▶ _PROBLEM TO WORK ON_
Exactly as written, transcribe each record below.

▶ _Data excerpts_
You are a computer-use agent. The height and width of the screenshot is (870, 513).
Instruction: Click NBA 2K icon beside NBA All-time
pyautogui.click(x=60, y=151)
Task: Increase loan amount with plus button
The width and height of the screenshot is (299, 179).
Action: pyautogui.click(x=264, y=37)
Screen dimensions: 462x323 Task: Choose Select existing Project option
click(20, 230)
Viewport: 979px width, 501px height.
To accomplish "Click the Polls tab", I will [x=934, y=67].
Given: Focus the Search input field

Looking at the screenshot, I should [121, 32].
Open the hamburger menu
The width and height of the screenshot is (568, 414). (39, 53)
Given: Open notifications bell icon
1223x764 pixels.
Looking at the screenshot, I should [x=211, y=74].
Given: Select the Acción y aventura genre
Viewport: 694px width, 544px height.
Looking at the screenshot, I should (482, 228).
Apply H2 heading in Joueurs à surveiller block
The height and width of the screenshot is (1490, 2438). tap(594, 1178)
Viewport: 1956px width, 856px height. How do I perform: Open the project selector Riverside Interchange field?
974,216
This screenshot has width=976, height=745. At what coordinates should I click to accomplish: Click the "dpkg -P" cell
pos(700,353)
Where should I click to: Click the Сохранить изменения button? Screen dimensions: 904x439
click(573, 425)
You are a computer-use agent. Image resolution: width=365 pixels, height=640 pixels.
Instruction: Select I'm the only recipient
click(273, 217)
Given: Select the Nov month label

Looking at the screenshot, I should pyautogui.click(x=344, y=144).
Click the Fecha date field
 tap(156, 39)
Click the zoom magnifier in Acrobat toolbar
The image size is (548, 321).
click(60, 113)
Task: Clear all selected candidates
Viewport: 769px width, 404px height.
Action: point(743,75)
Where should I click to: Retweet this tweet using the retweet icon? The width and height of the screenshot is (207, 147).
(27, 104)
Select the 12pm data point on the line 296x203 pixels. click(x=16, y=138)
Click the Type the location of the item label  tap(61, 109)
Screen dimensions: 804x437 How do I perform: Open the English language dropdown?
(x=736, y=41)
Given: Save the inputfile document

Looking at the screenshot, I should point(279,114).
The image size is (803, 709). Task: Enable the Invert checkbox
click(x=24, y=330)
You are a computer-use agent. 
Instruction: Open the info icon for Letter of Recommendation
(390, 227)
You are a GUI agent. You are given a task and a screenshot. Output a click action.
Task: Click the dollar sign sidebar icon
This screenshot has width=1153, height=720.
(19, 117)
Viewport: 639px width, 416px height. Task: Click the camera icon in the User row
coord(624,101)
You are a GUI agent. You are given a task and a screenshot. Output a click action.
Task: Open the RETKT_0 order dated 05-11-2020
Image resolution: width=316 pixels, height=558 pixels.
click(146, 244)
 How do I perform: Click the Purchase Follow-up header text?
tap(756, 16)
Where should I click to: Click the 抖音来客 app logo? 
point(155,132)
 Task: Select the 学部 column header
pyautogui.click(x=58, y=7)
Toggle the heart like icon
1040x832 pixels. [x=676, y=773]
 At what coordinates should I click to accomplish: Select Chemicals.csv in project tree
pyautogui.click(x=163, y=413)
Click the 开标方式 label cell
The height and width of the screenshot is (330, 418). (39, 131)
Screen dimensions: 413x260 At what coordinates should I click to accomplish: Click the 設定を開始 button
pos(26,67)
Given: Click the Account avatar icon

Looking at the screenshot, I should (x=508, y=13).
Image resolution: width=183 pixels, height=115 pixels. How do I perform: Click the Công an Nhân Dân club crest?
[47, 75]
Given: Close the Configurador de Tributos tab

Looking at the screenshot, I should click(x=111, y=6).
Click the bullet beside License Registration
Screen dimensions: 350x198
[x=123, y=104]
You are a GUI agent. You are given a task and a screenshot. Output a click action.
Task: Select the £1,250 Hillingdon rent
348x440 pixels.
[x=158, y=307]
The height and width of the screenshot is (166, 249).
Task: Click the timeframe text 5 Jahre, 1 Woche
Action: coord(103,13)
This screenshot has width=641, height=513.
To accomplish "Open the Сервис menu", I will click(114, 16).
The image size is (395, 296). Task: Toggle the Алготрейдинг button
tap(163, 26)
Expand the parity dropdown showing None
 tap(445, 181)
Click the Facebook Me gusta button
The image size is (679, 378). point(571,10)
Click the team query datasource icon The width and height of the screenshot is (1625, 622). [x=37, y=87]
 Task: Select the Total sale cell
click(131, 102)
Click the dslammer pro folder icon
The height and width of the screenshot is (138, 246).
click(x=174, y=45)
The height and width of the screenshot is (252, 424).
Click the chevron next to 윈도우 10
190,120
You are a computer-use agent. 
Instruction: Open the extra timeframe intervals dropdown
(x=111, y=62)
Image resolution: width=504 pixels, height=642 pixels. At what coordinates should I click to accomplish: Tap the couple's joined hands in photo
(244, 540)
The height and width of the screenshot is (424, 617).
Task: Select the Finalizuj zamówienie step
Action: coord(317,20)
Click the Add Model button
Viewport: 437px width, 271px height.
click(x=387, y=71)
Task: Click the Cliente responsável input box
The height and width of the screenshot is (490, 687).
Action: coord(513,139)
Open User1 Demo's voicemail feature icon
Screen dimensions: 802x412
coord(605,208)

▶ _REPLY_
You are a computer-use agent. The height and width of the screenshot is (870, 513).
Instruction: Click NBA 2K icon beside NBA All-time
pyautogui.click(x=60, y=151)
Task: Increase loan amount with plus button
The width and height of the screenshot is (299, 179).
Action: pyautogui.click(x=264, y=37)
Screen dimensions: 462x323 Task: Choose Select existing Project option
click(20, 230)
Viewport: 979px width, 501px height.
To accomplish "Click the Polls tab", I will [x=934, y=67].
Given: Focus the Search input field

Looking at the screenshot, I should [121, 32].
Open the hamburger menu
The width and height of the screenshot is (568, 414). (39, 53)
Given: Open notifications bell icon
1223x764 pixels.
Looking at the screenshot, I should [x=211, y=74].
Given: Select the Acción y aventura genre
Viewport: 694px width, 544px height.
Looking at the screenshot, I should (482, 228).
Apply H2 heading in Joueurs à surveiller block
The height and width of the screenshot is (1490, 2438). tap(594, 1178)
Viewport: 1956px width, 856px height. How do I perform: Open the project selector Riverside Interchange field?
974,216
This screenshot has width=976, height=745. At what coordinates should I click to accomplish: Click the "dpkg -P" cell
pos(700,353)
Where should I click to: Click the Сохранить изменения button? Screen dimensions: 904x439
click(573, 425)
You are a computer-use agent. Image resolution: width=365 pixels, height=640 pixels.
Instruction: Select I'm the only recipient
click(273, 217)
Given: Select the Nov month label

Looking at the screenshot, I should pyautogui.click(x=344, y=144).
Click the Fecha date field
 tap(156, 39)
Click the zoom magnifier in Acrobat toolbar
The image size is (548, 321).
click(60, 113)
Task: Clear all selected candidates
Viewport: 769px width, 404px height.
Action: point(743,75)
Where should I click to: Retweet this tweet using the retweet icon? The width and height of the screenshot is (207, 147).
(27, 104)
Select the 12pm data point on the line 296x203 pixels. click(x=16, y=138)
Click the Type the location of the item label  tap(61, 109)
Screen dimensions: 804x437 How do I perform: Open the English language dropdown?
(x=736, y=41)
Given: Save the inputfile document

Looking at the screenshot, I should point(279,114).
The image size is (803, 709). Task: Enable the Invert checkbox
click(x=24, y=330)
You are a computer-use agent. 
Instruction: Open the info icon for Letter of Recommendation
(390, 227)
You are a GUI agent. You are given a task and a screenshot. Output a click action.
Task: Click the dollar sign sidebar icon
This screenshot has width=1153, height=720.
(19, 117)
Viewport: 639px width, 416px height. Task: Click the camera icon in the User row
coord(624,101)
You are a GUI agent. You are given a task and a screenshot. Output a click action.
Task: Open the RETKT_0 order dated 05-11-2020
Image resolution: width=316 pixels, height=558 pixels.
click(146, 244)
 How do I perform: Click the Purchase Follow-up header text?
tap(756, 16)
Where should I click to: Click the 抖音来客 app logo? 
point(155,132)
 Task: Select the 学部 column header
pyautogui.click(x=58, y=7)
Toggle the heart like icon
1040x832 pixels. [x=676, y=773]
 At what coordinates should I click to accomplish: Select Chemicals.csv in project tree
pyautogui.click(x=163, y=413)
Click the 开标方式 label cell
The height and width of the screenshot is (330, 418). (39, 131)
Screen dimensions: 413x260 At what coordinates should I click to accomplish: Click the 設定を開始 button
pos(26,67)
Given: Click the Account avatar icon

Looking at the screenshot, I should (x=508, y=13).
Image resolution: width=183 pixels, height=115 pixels. How do I perform: Click the Công an Nhân Dân club crest?
[47, 75]
Given: Close the Configurador de Tributos tab

Looking at the screenshot, I should click(x=111, y=6).
Click the bullet beside License Registration
Screen dimensions: 350x198
[x=123, y=104]
You are a GUI agent. You are given a task and a screenshot. Output a click action.
Task: Select the £1,250 Hillingdon rent
348x440 pixels.
[x=158, y=307]
The height and width of the screenshot is (166, 249).
Task: Click the timeframe text 5 Jahre, 1 Woche
Action: coord(103,13)
This screenshot has width=641, height=513.
To accomplish "Open the Сервис menu", I will click(114, 16).
The image size is (395, 296). Task: Toggle the Алготрейдинг button
tap(163, 26)
Expand the parity dropdown showing None
 tap(445, 181)
Click the Facebook Me gusta button
The image size is (679, 378). point(571,10)
Click the team query datasource icon The width and height of the screenshot is (1625, 622). [x=37, y=87]
 Task: Select the Total sale cell
click(131, 102)
Click the dslammer pro folder icon
The height and width of the screenshot is (138, 246).
click(x=174, y=45)
The height and width of the screenshot is (252, 424).
Click the chevron next to 윈도우 10
190,120
You are a computer-use agent. 
Instruction: Open the extra timeframe intervals dropdown
(x=111, y=62)
Image resolution: width=504 pixels, height=642 pixels. At what coordinates should I click to accomplish: Tap the couple's joined hands in photo
(244, 540)
The height and width of the screenshot is (424, 617).
Task: Select the Finalizuj zamówienie step
Action: coord(317,20)
Click the Add Model button
Viewport: 437px width, 271px height.
click(x=387, y=71)
Task: Click the Cliente responsável input box
The height and width of the screenshot is (490, 687).
Action: coord(513,139)
Open User1 Demo's voicemail feature icon
Screen dimensions: 802x412
coord(605,208)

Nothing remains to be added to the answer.